Japanese Foreign Minister Yoshimasa Hayashi had previously “Insisted on strengthening preventive measures” and the government spokesperson, Hirokazu Matsuno, had expressed his “Strong concerns” on the situation on the bases, while Japan is experiencing a resurgence of contamination on a national scale, 6,436 cases of Covid-19 on January 10, against 574 on the 1er January.
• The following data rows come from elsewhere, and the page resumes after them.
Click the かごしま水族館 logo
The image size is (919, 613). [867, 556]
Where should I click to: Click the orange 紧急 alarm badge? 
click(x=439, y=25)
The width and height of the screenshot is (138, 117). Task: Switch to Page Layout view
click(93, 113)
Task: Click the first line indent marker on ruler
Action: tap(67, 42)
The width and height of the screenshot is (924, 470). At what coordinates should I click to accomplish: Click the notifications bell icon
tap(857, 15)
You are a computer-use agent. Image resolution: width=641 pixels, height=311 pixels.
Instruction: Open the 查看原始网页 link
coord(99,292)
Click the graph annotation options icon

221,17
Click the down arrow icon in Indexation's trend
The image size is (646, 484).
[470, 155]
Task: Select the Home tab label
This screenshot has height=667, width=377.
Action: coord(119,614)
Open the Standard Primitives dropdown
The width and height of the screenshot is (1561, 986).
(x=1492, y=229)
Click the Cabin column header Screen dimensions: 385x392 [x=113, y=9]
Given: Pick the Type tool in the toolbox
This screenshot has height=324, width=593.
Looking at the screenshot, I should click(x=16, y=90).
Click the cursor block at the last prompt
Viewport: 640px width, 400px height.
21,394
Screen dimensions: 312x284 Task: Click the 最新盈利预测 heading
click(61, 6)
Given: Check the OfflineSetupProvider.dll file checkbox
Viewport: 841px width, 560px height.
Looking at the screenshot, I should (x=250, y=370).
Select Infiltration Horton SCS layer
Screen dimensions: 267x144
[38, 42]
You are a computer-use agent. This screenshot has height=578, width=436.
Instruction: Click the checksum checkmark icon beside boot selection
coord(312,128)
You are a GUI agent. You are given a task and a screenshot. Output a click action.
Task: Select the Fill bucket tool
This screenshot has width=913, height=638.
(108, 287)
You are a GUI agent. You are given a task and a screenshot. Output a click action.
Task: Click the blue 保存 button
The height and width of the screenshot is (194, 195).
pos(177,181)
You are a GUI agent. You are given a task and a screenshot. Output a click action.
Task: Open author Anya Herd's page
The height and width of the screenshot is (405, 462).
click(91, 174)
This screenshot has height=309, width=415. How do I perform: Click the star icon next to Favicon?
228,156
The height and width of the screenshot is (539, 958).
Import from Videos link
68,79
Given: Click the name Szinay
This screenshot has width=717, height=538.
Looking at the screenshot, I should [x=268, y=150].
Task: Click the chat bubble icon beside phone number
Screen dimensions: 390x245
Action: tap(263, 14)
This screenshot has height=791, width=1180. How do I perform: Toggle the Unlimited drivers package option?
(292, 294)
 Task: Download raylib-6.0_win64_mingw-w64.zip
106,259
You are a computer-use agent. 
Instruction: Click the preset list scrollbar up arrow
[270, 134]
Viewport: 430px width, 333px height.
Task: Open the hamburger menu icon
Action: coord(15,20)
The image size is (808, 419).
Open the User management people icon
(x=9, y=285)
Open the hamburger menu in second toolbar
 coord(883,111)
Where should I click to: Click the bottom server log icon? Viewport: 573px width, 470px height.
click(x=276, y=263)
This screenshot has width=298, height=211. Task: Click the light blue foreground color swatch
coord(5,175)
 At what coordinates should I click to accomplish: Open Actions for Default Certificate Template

The US military is suspected of contributing to the rebound of the epidemic in the country, because most of the cases come from Okinawa (south). This small archipelago is home to more than 60% of Japan’s 50,000 GIs. The first contaminations of the last wave would have been detected at the end of December on the American base of Camp Hansen. On January 8, Okinawa recorded 1,759 cases in one day, a record since the start of the pandemic, in this prefecture of 1.5 million inhabitants, which does not include the cases of the American bases, which amounted to 547 the same day. The governor, Denny Tamaki, a supporter of the reduction of American forces in his department, expressed his ” anger “ in front of the “Alarming rise” contaminations.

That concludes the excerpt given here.